REQUIRED ACTION>
Print all records exactly, pictures left out.

DATA>
▬▬▬▬▬▬

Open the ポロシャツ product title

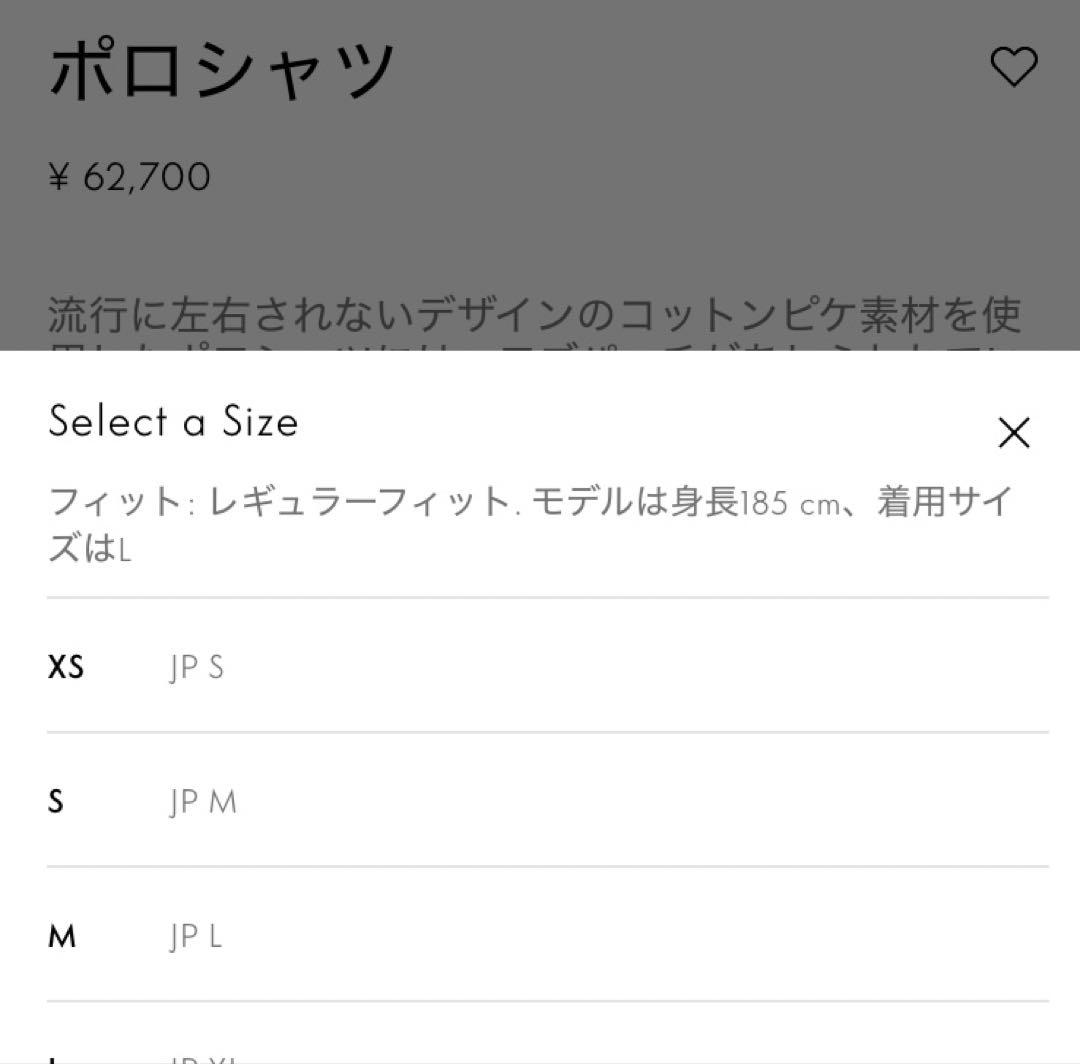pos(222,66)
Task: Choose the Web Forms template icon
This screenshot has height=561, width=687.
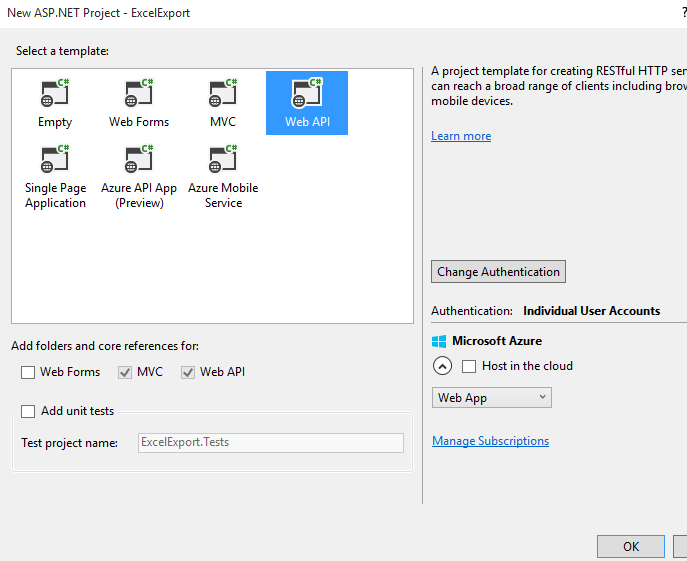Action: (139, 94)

▬▬▬▬▬▬

ANSWER TO THIS PROBLEM>
Open the ポロシャツ product title

pos(222,66)
Task: Choose the Web Forms template icon
This screenshot has height=561, width=687.
Action: (139, 94)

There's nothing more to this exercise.